_Problem details_.
Retype, without changes, every line from the line that contains "Task: Click the 18–24 years bar" through the final line of the records. Exclude pictures.

_ _ _ _ _ _ _

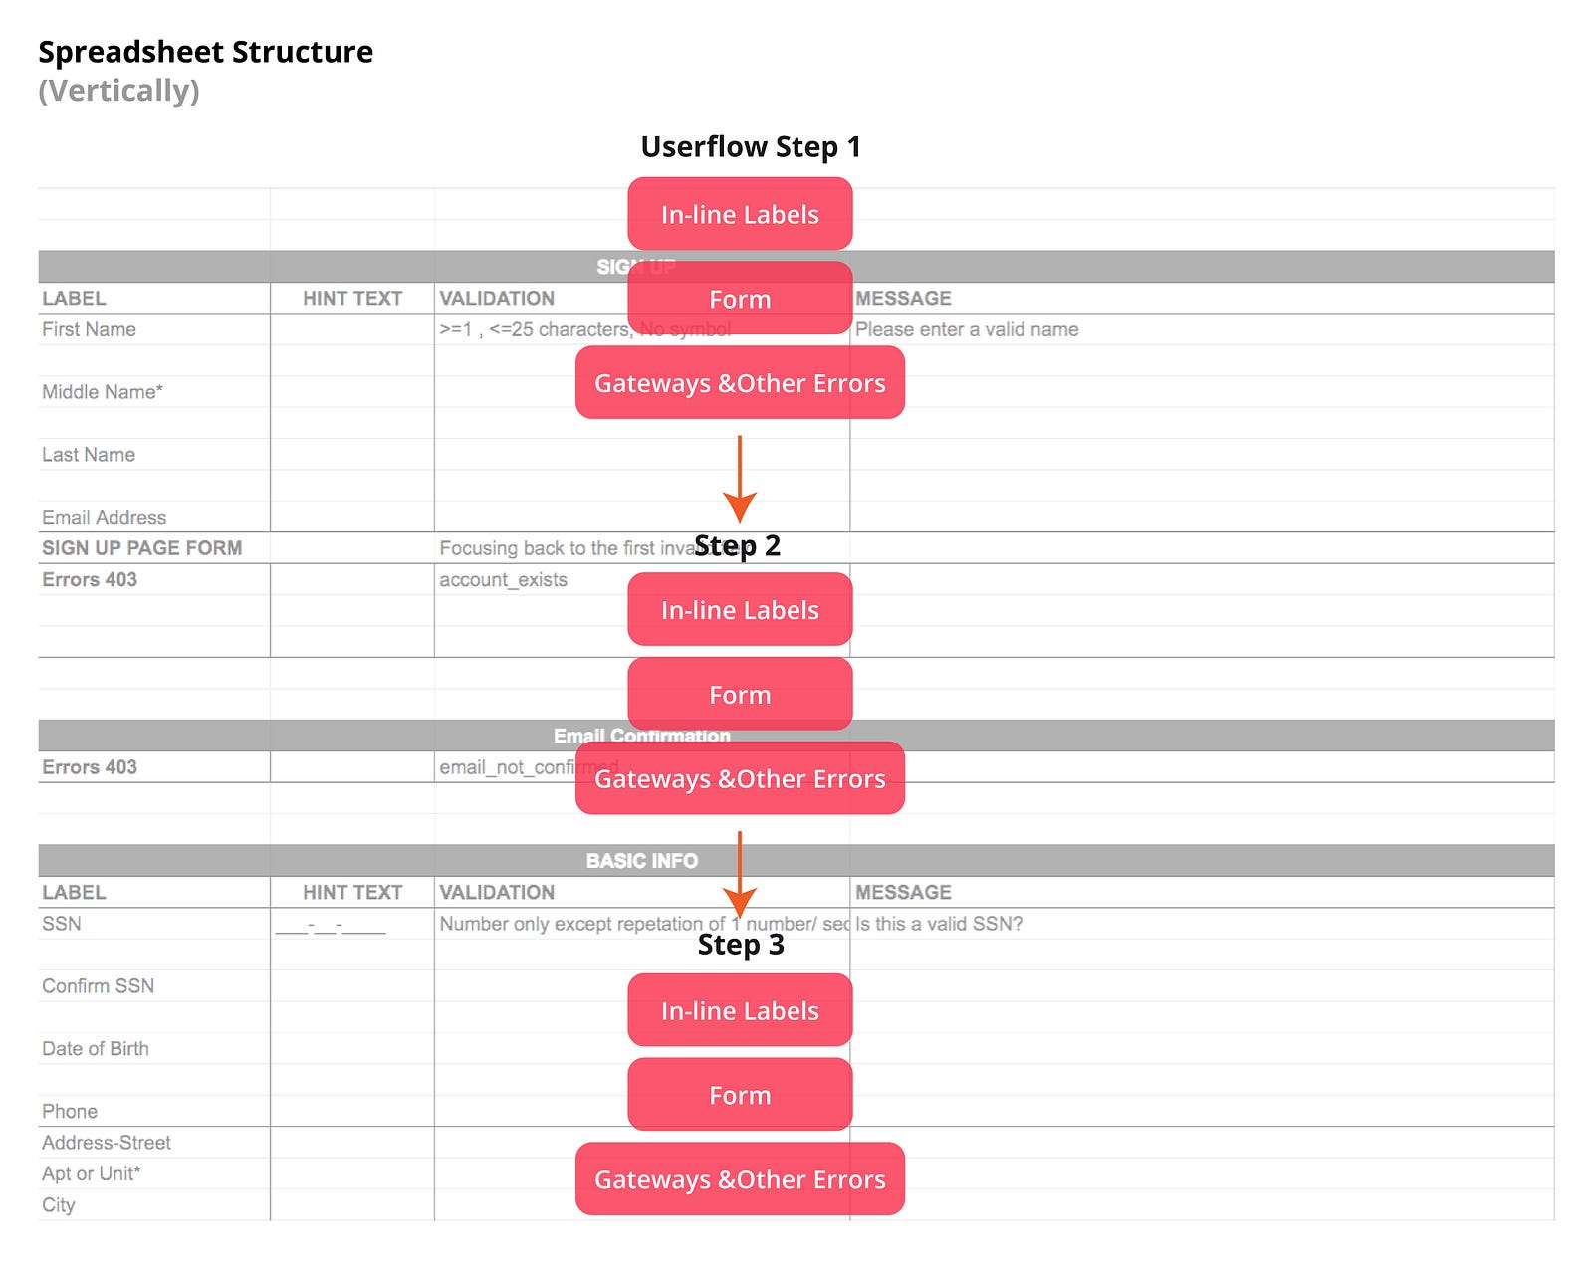Select the SSN hint text cell
This screenshot has width=1593, height=1274.
(331, 925)
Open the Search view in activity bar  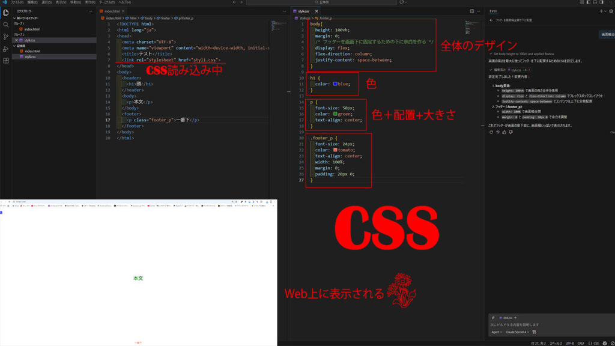point(6,25)
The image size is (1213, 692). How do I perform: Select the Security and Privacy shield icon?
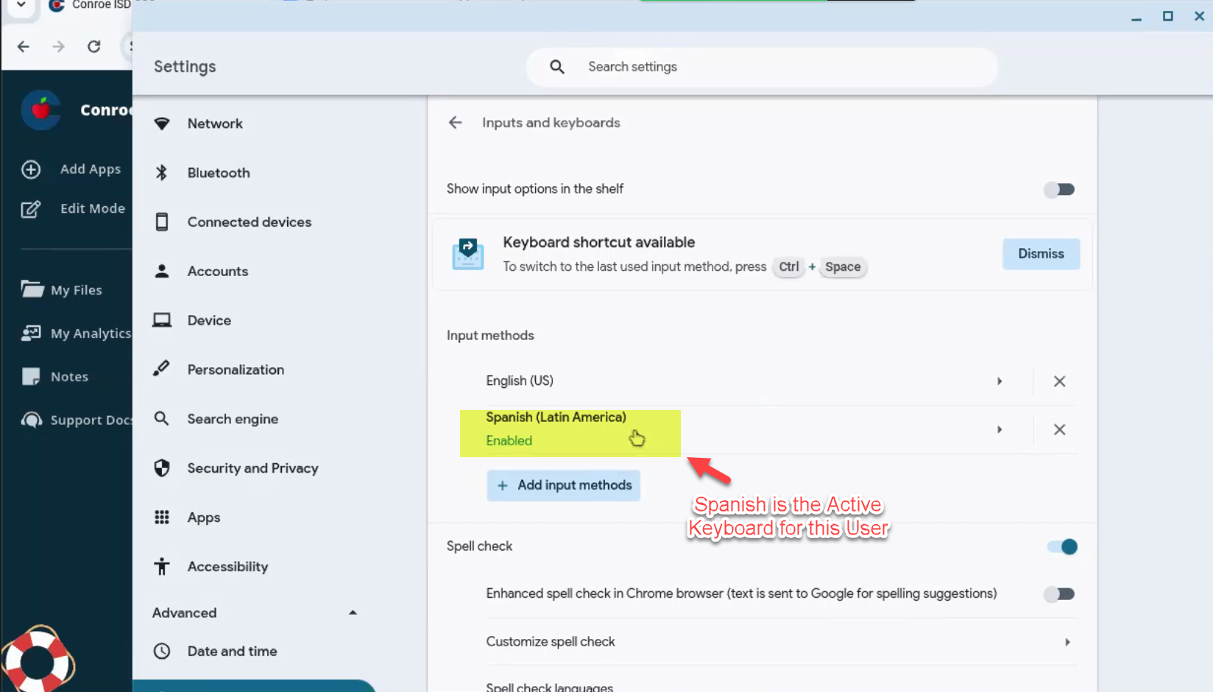point(162,468)
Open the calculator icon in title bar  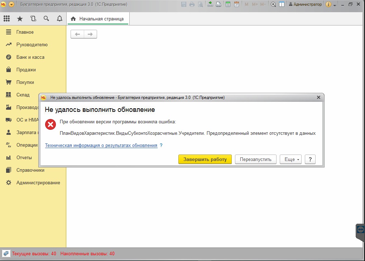pyautogui.click(x=227, y=5)
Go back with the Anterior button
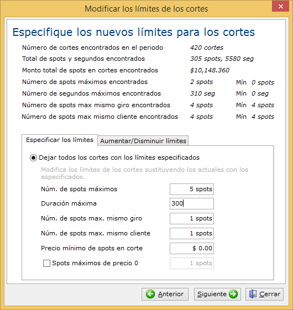 [165, 294]
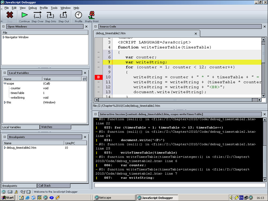Screen dimensions: 268x201
Task: Open the Profile clock icon
Action: click(x=79, y=15)
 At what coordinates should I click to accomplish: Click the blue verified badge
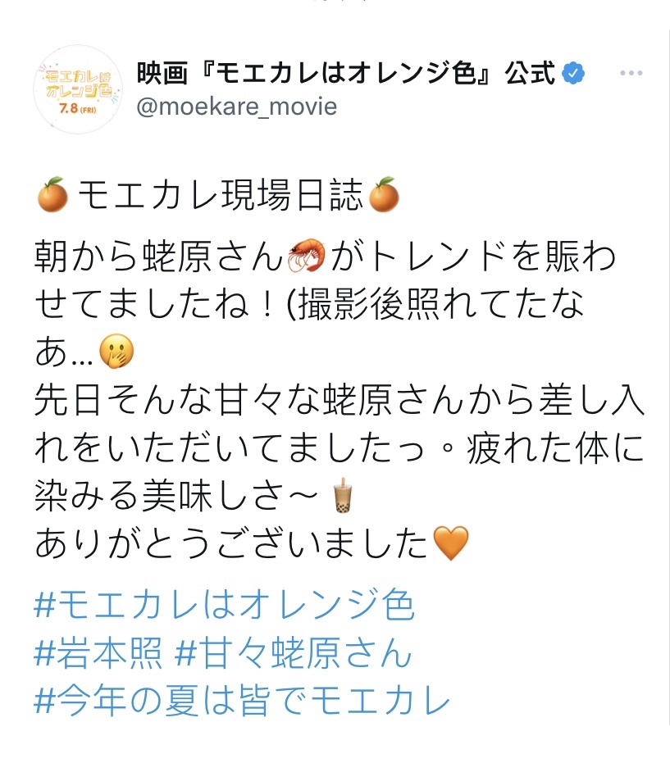coord(573,74)
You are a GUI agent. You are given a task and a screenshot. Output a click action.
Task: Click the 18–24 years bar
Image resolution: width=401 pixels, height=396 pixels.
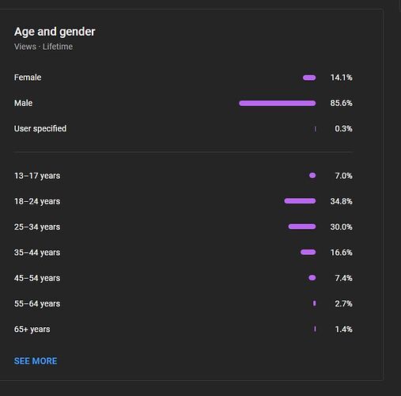300,201
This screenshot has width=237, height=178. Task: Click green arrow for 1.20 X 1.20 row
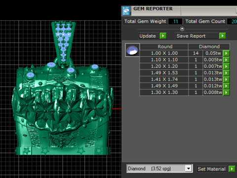226,66
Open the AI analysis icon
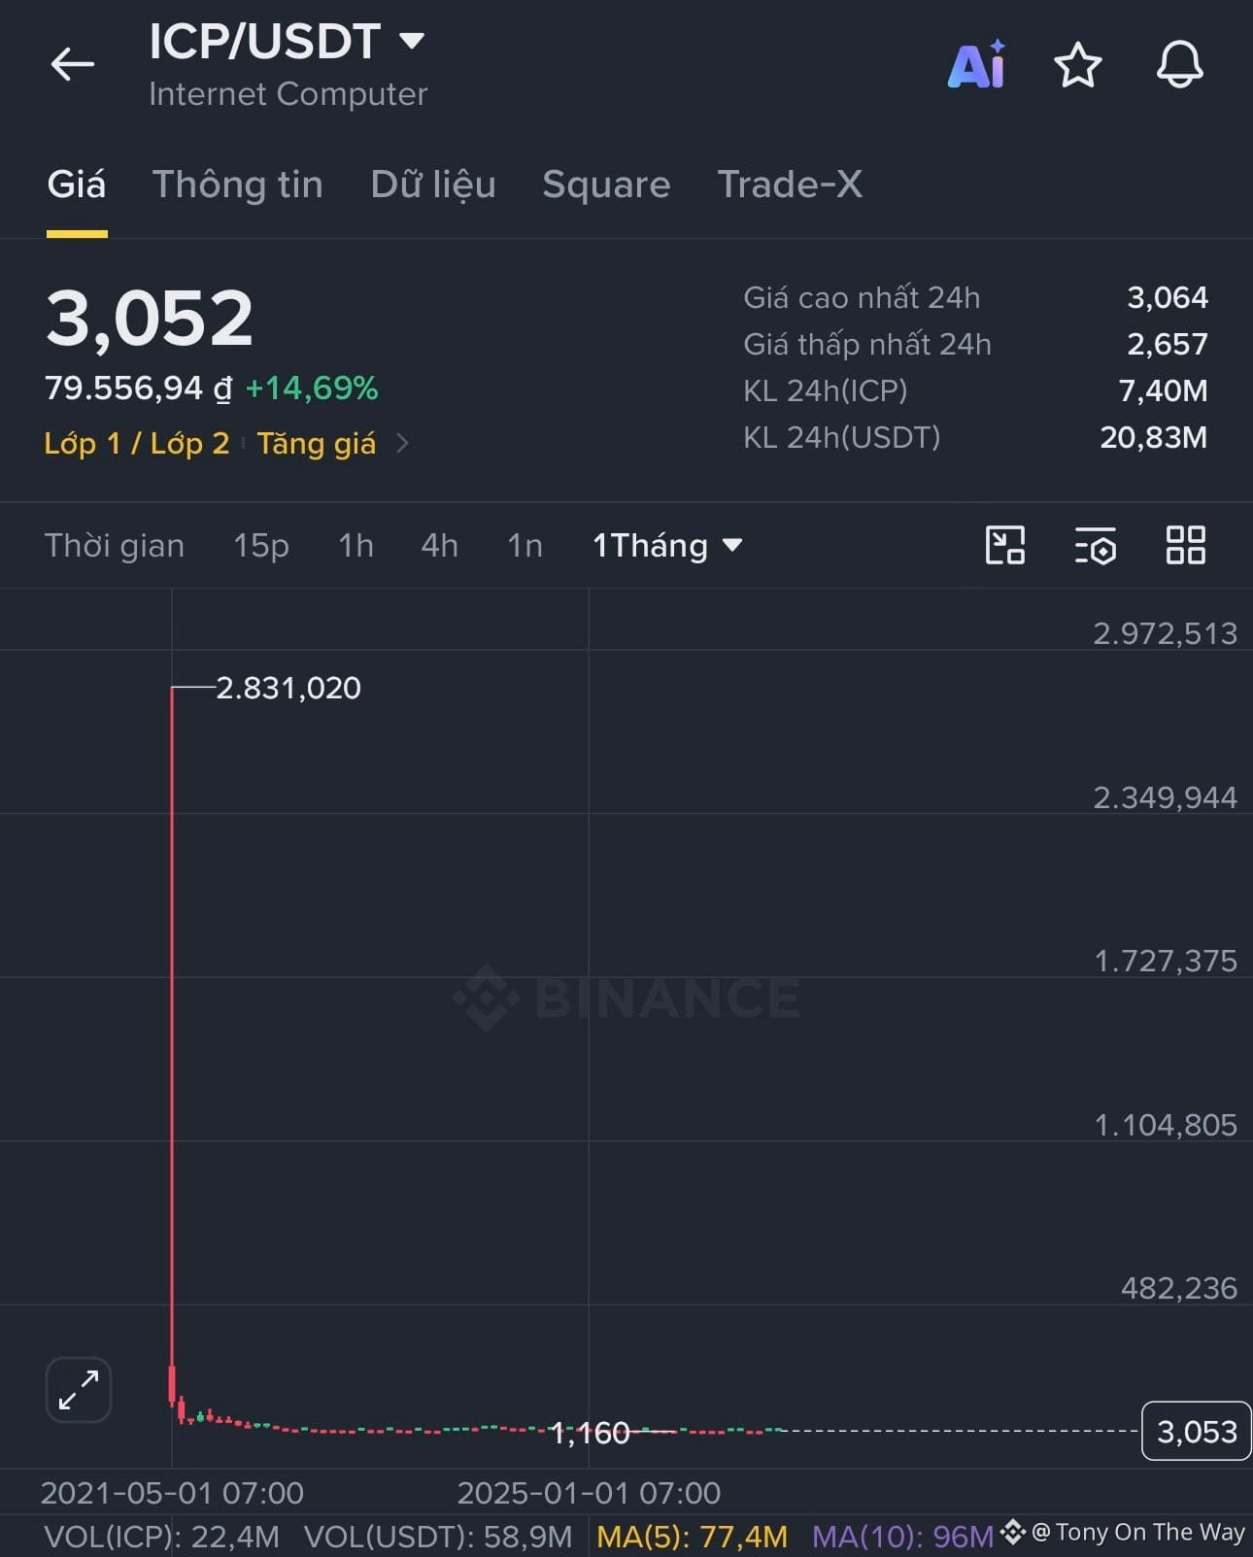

_ _ _ _ _ _ _

_Output of the exercise_.
Task: Click the 18–24 years bar
Image resolution: width=401 pixels, height=396 pixels.
300,201
This screenshot has width=237, height=178. Task: Click green arrow for 1.20 X 1.20 row
226,66
Open the AI analysis icon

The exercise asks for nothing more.